Burnout remained a top factor driving nurses out of the profession, according to a recent survey of 1,000 home health, hospice and palliative care professionals.
The report by home care consulting firm Transcend Strategy Group found that burnout is most prevalent among clinicians at two points in their careers. Staff tend to leave “in the first year when new staff realize the emotional toll caregiving can take,” according to Dave Hochanadel, Transcend brand strategy and insights lead, in remarks provided with the report. “And, around the seven-year mark when frustrations with administration policies, communication practices and the unchanging toll of the work reach a peak.”
The survey noted differences in burnout depending on where the respondents worked. For instance, home health staff were more likely to attribute physically exhausting work and a demanding workload as their source of burnout. Meanwhile, hospice clinicians associated burnout more often with poor equipment and resources, as well as company policies.
Burnout also seemed to affect registered nurses more than licensed practical nurses and certified nursing assistants. Approximately 96% of RNs polled said burnout has affeccted their overall mental health, leaving them stressed and unable to take adequate time for themselves. More than 60% of respondents who reported searching for other jobs cited burnout as the motivating reason.
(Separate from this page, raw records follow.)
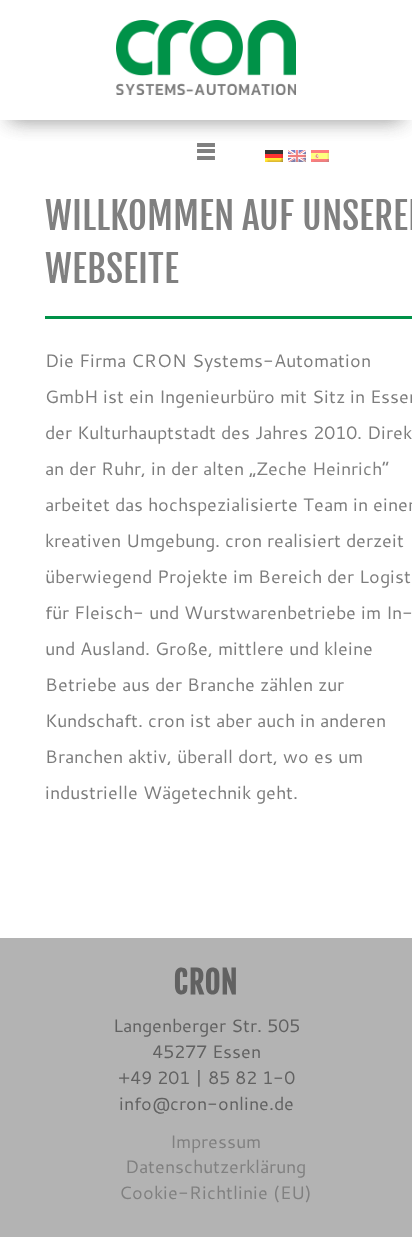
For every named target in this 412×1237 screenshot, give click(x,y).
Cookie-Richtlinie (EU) (215, 1192)
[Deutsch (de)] (274, 153)
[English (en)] (297, 153)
The COVID-19 pandemic exacerbated burnout among healthcare workers due in part to long hours, staffing shortages and a lack of personal protective equipment. Burnout also prompted some providers to leave the profession, prompting U.S. Surgeon General Vivek Murthy to warn the healthcare industry last year to adopt policies that address the health and well-being of staff.
Although some providers have reported recent improvements in hiring and retention, a poll last week of 900 nonprofit providers nationwide found openings for RNs, LPNs and CNAs still remain the hardest positions to fill.